Last year, when the prices of various digital currencies such as Ethereum skyrocketed, the computer mining activity that runs on graphics chips like AMD’s new Vega line skyrocketed, too. Now that cryptocurrency prices have retreated somewhat—Ethereum’s is less than half what it was in early January—analysts predict mining activity will wane. Last time that happened, back in 2014, it flooded the market with used graphics cards killing sales at AMD and its competitors.
Su says this time is different, always a tricky argument to make on Wall Street where “this time” is almost never different. But Su offered two propositions to back her theory, adding that AMD has been in touch with major commercial currency mining operations to hear about their plans.

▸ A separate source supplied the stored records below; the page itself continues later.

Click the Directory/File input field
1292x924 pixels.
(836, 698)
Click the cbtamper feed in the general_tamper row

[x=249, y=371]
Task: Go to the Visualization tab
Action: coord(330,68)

First, unlike 2014 when miners all focused on bitcoin, now there are dozens of major cryptocurrencies. Instead of giving up mining altogether and selling their gear “what we’ve seen is that people who are mining do go from one currency to another depending on what’s happening,” Su said on a call with analysts Wednesday afternoon. The other factor is that some part-time miners buy high-end graphics cards for multiple uses. “We see that there is good demand for, not just blockchain, but for gaming, for the cloud and for those things as well,” Su explained.
Most analysts aren’t sure Su has it right, but booming sales of the various new products, including the Epyc chip for servers, could make a decline in crypto-driven sales irrelevent. In February, AMD unveiled chips which combine its Ryzen CPU with its high-end Vega graphics processor instead of the usual low performers. And last week, the company rolled out its second generation of Ryzen CPUs with better performance for desktop computers.
“We anticipate improving demand and selling prices for AMD’s graphics chips, driven by new Radeon products, and are encouraged by penetration for its Ryzen processors,” analyst Angelo Zino of CFRA Research wrote. “While we see lower blockchain revenue ahead (10% of sales) given industry dynamics, we think investors are underestimating share gain potential of its EPYC server.”
AMD’s forecast for a 50% revenue increase in the second quarter and “mid-20s percent” for all of 2018 incorporated a modest decline in graphics chip demand from miners, CFO Devinder Kumar told analysts. Mining demand accounted for about 10% of such sales in the first quarter, he said.
“There may still be a bit of risk if their estimate of exposure (which at several hundred million dollars feels a little light) is wrong,” writes Bernstein analyst Rasgon.